Come si vede l'uomo, una volta accettata la premessa della anticristicità della Chiesa visibile, ritenuta sulla scorta della pericolosa confusione tra la persona/corpo del Papa e il suo ufficio (vedi le nostre recenti osservazioni qui), è subito chiamato ad abbandonarla per cercare la vera chiesa e la vera sequela di Cristo occultata dall'usurpatore romano, ed è quindi trascinato nella radura desolata dell'attesa e della sola fede, di un accadere apocalittico che in realtà non è più che una turpe illusione dell'anima smarrita. In questa radura senza autorità e discernimento tutto appare possibile, soprattutto il sogno dell'agognata chiesa autentica, di un luogo ormai estraneo al Cattolicesimo romano.
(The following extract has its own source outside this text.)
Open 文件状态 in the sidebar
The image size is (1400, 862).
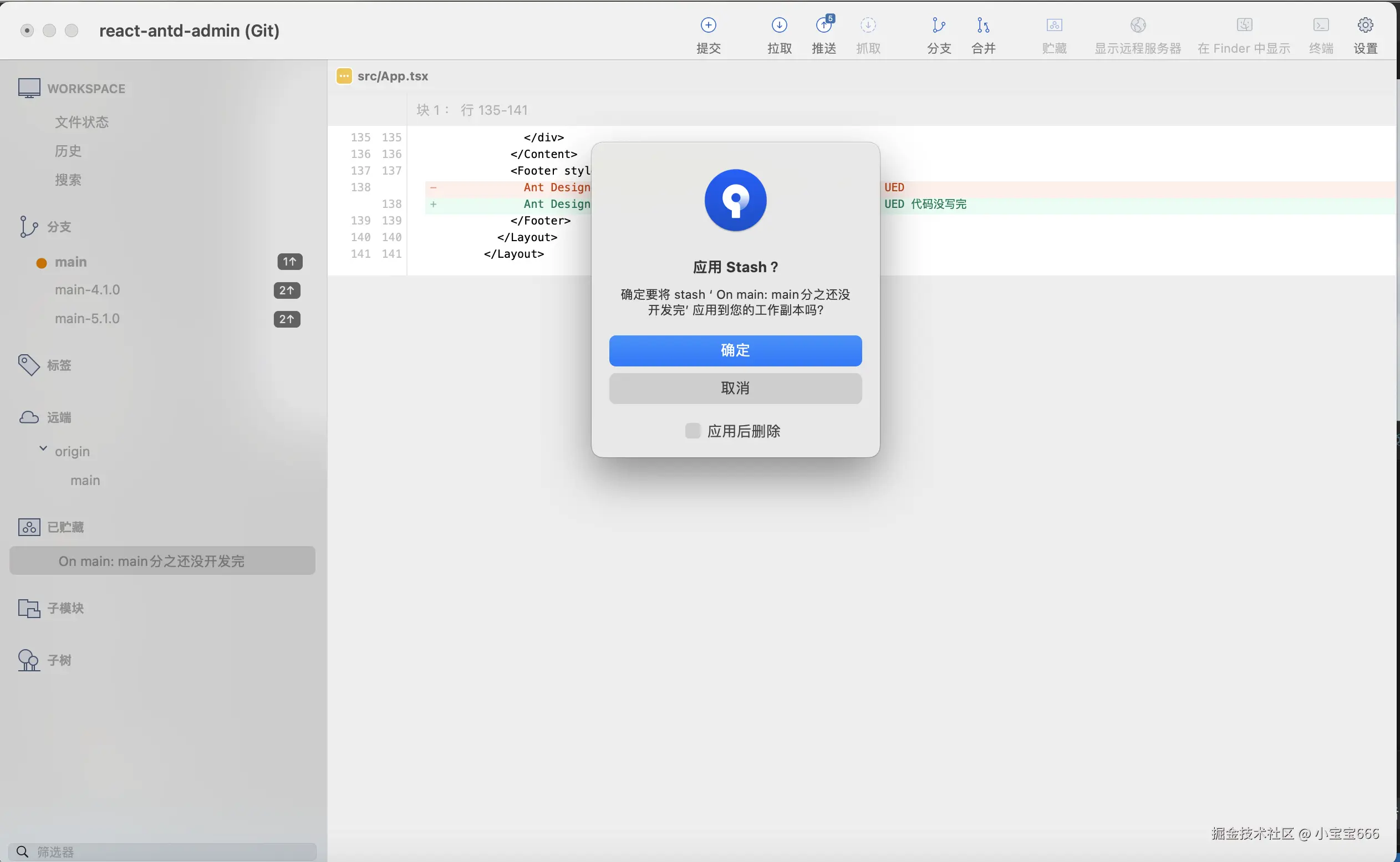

Questi tre passaggi o approdi rappresentano dunque le fasi necessarie e regolari di un processo che inizia con un'antica tentazione. Probabilmente, se Lutero non avesse pensato l'"Anticristo romano", sarebbe morto cattolico, ed è oggi doloroso fare previsioni sullo sviluppo spirituale di coloro che, nel campo del Tradizione od ormai oltrepassati i suoi consueti confini, si oppongono a ogni possibilità di orientarsi al luogo-Roma e alla Chiesa guidata dal corpo-Francesco nel suo ufficio petrino.

5 commenti:

  1. I teorici della neochiesa nel rifarsi alle profezie sui tempi ultimi adottando l'interpretazione luterana , spostano l'attenzione dai luoghi biblici e dalla natura dell'Anticristo su Roma e sul papa. In questo incorrono nell'ammonimento della scrittura perchè al dunque non saranno capaci di riconoscere il pericolo (Ireneo). Ciò che trattiene la persecuzione e il manifestarsi dell'iniquo è sì la Chiesa con i sacramenti, ma il luogo santo difficilmente può essere confuso con S.Pietro.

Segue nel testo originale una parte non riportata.